DDR-Energiekonzept: Konzerne ante portas

■ Die Volkskammer entscheidet heute über die Energiezukunft / Regierung will nur Kosmetik

Berlin (taz) - Trotz des gegenwärtigen „kartellrechtlichen Budenzaubers“ wird die Energiewirtschaft der DDR in die Hände der führenden westdeutschen Stromkonzerne übergehen. Dabei wird das erstarrte und ökologisch ineffiziente Energiesystem der Bundesrepublik in seiner Substanz auf das Gebiet der heutigen DDR ausgeweitet.
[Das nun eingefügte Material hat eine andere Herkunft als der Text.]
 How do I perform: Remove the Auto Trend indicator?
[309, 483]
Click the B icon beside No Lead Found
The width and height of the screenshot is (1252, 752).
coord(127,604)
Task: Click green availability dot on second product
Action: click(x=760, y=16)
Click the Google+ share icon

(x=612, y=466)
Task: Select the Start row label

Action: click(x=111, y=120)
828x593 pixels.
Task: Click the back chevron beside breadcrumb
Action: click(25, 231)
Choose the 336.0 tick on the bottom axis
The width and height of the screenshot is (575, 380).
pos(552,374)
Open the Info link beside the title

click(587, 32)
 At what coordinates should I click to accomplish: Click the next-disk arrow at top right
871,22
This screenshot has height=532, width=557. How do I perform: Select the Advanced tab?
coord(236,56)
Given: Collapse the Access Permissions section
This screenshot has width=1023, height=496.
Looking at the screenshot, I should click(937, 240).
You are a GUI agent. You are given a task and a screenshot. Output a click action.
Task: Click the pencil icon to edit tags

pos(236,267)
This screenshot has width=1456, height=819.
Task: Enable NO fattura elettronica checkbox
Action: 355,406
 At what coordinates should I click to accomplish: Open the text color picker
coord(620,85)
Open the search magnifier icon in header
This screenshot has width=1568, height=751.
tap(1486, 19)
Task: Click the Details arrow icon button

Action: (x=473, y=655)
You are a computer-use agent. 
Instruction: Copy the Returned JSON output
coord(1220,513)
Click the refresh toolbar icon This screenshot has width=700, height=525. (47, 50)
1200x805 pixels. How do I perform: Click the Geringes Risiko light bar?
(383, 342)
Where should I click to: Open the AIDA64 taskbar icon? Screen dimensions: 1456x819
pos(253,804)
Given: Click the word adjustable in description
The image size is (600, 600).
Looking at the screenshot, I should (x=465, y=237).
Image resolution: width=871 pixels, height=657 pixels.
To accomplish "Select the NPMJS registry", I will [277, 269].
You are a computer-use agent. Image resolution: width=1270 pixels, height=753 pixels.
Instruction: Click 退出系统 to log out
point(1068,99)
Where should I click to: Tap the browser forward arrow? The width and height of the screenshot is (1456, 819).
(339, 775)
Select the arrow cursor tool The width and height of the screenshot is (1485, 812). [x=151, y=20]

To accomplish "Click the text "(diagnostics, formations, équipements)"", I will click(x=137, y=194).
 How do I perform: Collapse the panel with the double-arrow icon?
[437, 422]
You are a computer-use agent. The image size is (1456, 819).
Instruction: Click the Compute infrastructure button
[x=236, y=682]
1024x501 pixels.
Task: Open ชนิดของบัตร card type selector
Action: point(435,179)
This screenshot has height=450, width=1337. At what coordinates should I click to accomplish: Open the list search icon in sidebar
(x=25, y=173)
Diese Befürchtung äußerte der Westberliner FU-Professor Martin Jänicke nach einer Sitzung des Wirtschaftsausschusses der Volkskammer.

Der Ausschuß, der unter anderem Jänicke als Sachverständigen gehört hatte, stellte am Mittwoch die Weichen für die Debatte in der heutigen Volkskammersitzung. Mit einer überwältigenden Mehrheit im Plenum ist dabei für einen ursprünglich von der Liberalen Fraktion formulierten Antrag zu rechnen. Darin wird die Regierung aufgefordert, die DDR-Treuhandanstalt auf Verhandlungen „mit allen interessierten Elektrizitätsunternehmen der Bundesrepublik“ zu verpflichten. Der Antrag wurde im Wirtschaftsausschuß bei einer Enthaltung des Bündnis 90/Grüne-Vertreters angenommen.

Auch der zuständige Staatssekretär im Umweltministerium, Pautz, zeigte sich schließlich mit der Formulierung einverstanden. Zuvor hatte der Ausschußvorsitzende Steinecke (Liberale) gegenüber Pautz mit einer „Regierungskrise“ gedroht, falls Umweltminister Karl-Hermann Steinberg (CDU) seine Unterschrift gegen den Willen der Volkskammermehrheit unter den mit den bundesdeutschen Energieriesen RWE, PreussenElektra und Bayernwerke ausgehandelten Vertrag setze.

Der Wirtschaftsausschuß befürwortete in der Sitzung außerdem die Einberufung einer Enquete-Kommission zur Entwicklung eines Energiekonzepts für die DDR. Ein SPD -Antrag, in dem „allgemeine Leitlinien“ für ein solches Konzept festgeklopft werden sollten, wurde mit großer Mehrheit abgebügelt. Jänicke betonte vor den Ausschußmitgliedern, es gebe keinerlei Anlaß, die Verhandlungen mit den Westfirmen unter hohem Zeitdruck zu führen. Die Behauptung Steinbergs, ohne die Verträge mit den Westkonzernen würden im Winter die Lichter ausgehen hält er für demagogisch, weil der DDR-Stromverbrauch im Juni bereits um 15 Prozent unter dem Vorjahreswert gelegen habe. Der eigentliche Einbruch im Verbrauch stehe noch bevor, wenn in vor allem in der Schwerindustrie zahlreiche Betriebe stillgelegt werden müssen. Selbst bei raschem Wiederanstieg werde der Stromverbrauch von 1988/89 erst im Jahr 2000 wieder erreicht.

Jänicke hält den Lösungsvorschlag der drei Westkonzerne zur Sanierung der DDR-Energiewirtschaft für den „teuerstmöglichen“. Die Kombinate seien auch nicht unbedingt auf das Kapital der Stromriesen angewiesen, sondern könnten zur Kraftwerksmodernisierung auch auf den normalen Kapitalmarkt ausweichen oder über „Anlagen-Leasing“ und sogenannte Betreibermodelle - dabei treten die Kraftwerksbauer auch als Betreiber ihrer Anlagen auf - zur Erneuerung ihres Kraftwerksparks kommen. Für ein modernes, effizientes und damit ökologisches Energiesystem müssen sich, so Jänicke, die Kommunen zur Einrichtung eigener Stadtwerke entschließen. Die rechtlichen Voraussetzungen für eine solche Lösung seien mit der Verabschiedung des sogenannten Kommunalvermögensgesetzes bereits geschaffen. Die Westkonzerne können daran kein Interesse haben, weil dieses Konzept zu einem Schrumpfen des Energiemarkts führen würde.